After we retired, and after the Pilot and Daily Press were merged by their current owner, it didn’t make any sense to keep subscribing to both, so we opted to keep the Pilot and drop the DP. 

I took the online subscription as well, and a couple of years ago, as subscription prices climbed, we dropped the daily print edition, keeping the scaled-down offer of Wednesdays and Sundays. 

But recently, the price of even that kept growing, so we dropped the print editions completely. Two weeks ago marked the first time I didn’t have a Sunday paper to sit down and read — ever — and I haven’t yet fully recovered from the transition. 

That’s not to say I don’t read newspapers. By dropping the Pilot’s print edition, I’m more comfortable financially subscribing to the four dailies I read online — the Pilot, Richmond Times Dispatch, Washington Post and New York Times. 

Add The Smithfield Times, which we receive — and always will — by mail as well as online, and that makes five. (By the way, The Smithfield Times remains the best deal among all the options.)

So, I have all the news one can possibly find the time to absorb, and am able to try and track what’s happening in Hampton Roads, Virginia, the nation and the world. Depressing though most of it is, it’s important to stay reasonably informed, and in the news columns of papers, digital or print, can be found what’s really happening rather than what’s being spun to reinforce the beliefs of liberals or conservatives, depending on their preferred poison.

The reasons for the decline in printed newspapers during the past several decades are more complicated than they might seem at first glance. The internet bears a great deal of responsibility, having increased dramatically the options for businesses to advertise, and having sucked a huge amount of that ad revenue away from papers as a result. 

However, revenue is only part of the story. There’s also a mistaken belief that the internet is an easy way to stay informed. It can be, but only if it’s used carefully, which it too often is not. 

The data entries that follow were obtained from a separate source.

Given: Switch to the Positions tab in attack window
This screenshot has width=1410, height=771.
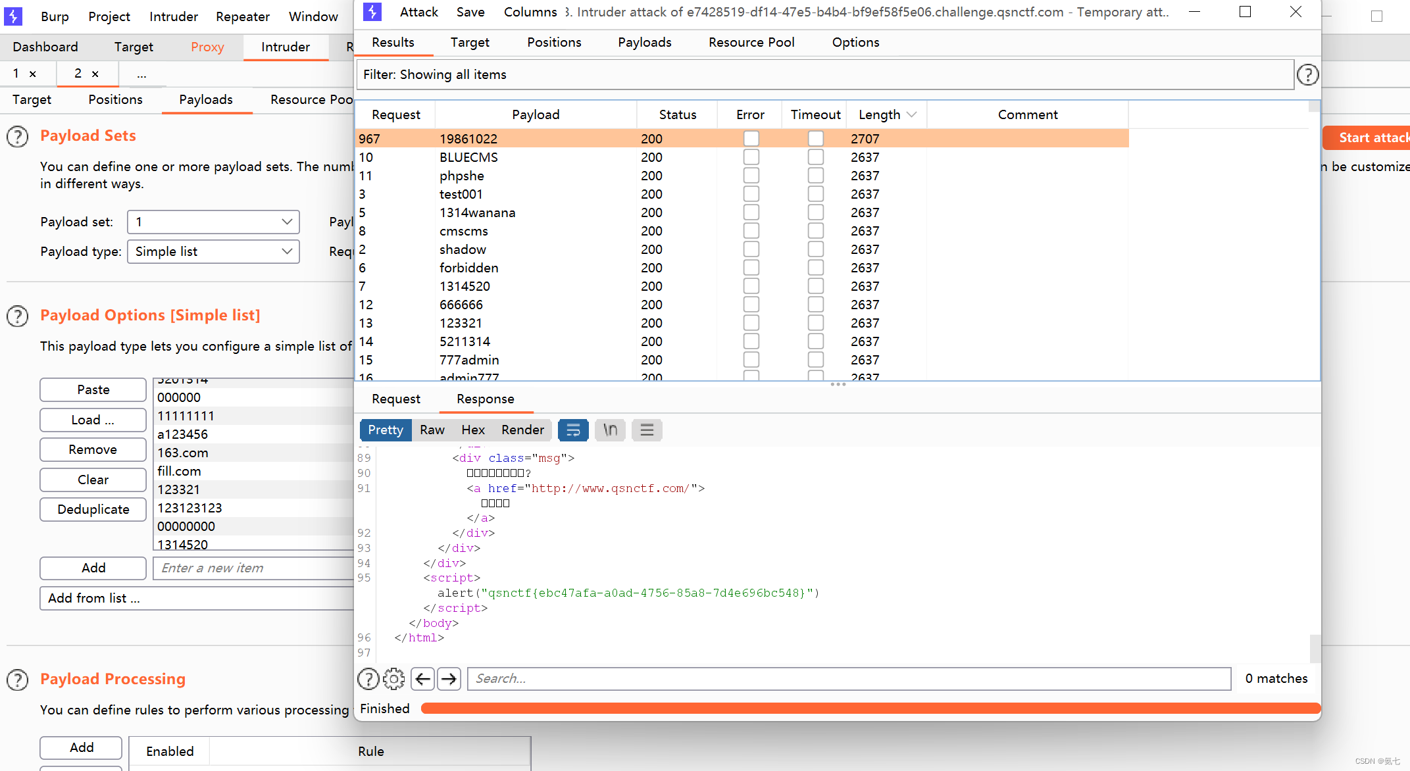Looking at the screenshot, I should tap(554, 42).
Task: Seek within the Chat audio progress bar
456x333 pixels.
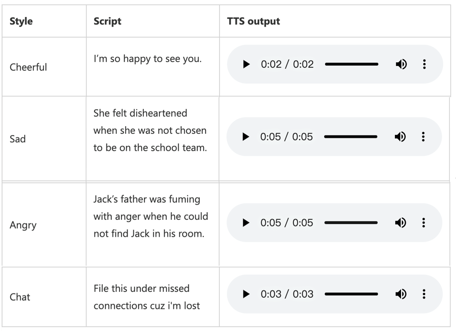Action: pyautogui.click(x=351, y=294)
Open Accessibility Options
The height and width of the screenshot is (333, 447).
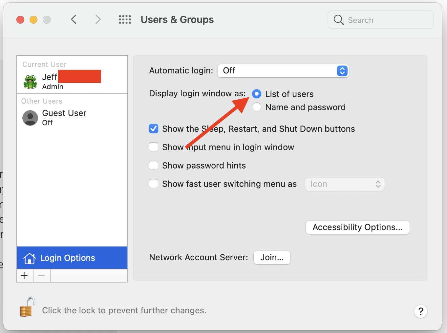tap(357, 227)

There are actually very few sources easier to use than daily newspapers. They are generally well-organized, orderly and can be read in-depth or scanned quickly. Historically, if you worked your way through a good metro daily, you were reasonably sure you had a pretty good feel for the important news of that day. 

You can get the same news from an online version of the newspaper, but you need to subscribe — pay for it — to get the full range of news. The websites of most papers just don’t offer the full array of their news coverage.

An awful lot of people, though, feel that a quick glance at a website or even a stroll with their browser will give them what they are seeking, but what they’re seeking is often a viewpoint, not the news, and that has more to do with the divisions in our country than with the scaled-down versions of today’s daily papers, but the former has certainly contributed to the latter.

And then, there’s the whole business of reading habits, regardless of politics. People don’t want to read in-depth stories. They want nuggets of news, or any other information, for that matter. 

We’re all guilty of this very bad habit to some degree, and it takes discipline to force ourselves to go much beyond the headlines. Our desire to reinforce our viewpoint also feeds our drive to read less and less. If we take the time to read long, detailed, and often nuanced, stories that really dig deeply into a subject, we might find ourselves questioning one of our fondest-held beliefs, and that would never do.

None of this rambling makes me feel better about walking away from in-print daily news, for I know that Sunday is coming, and with it another morning when, if I want to read Beetle Bailey or Blondie, I’ll have to do it online. And that will just never be the same.

I suppose the saving grace is that I won’t be getting ink smudges on Sunday’s white shirts anymore.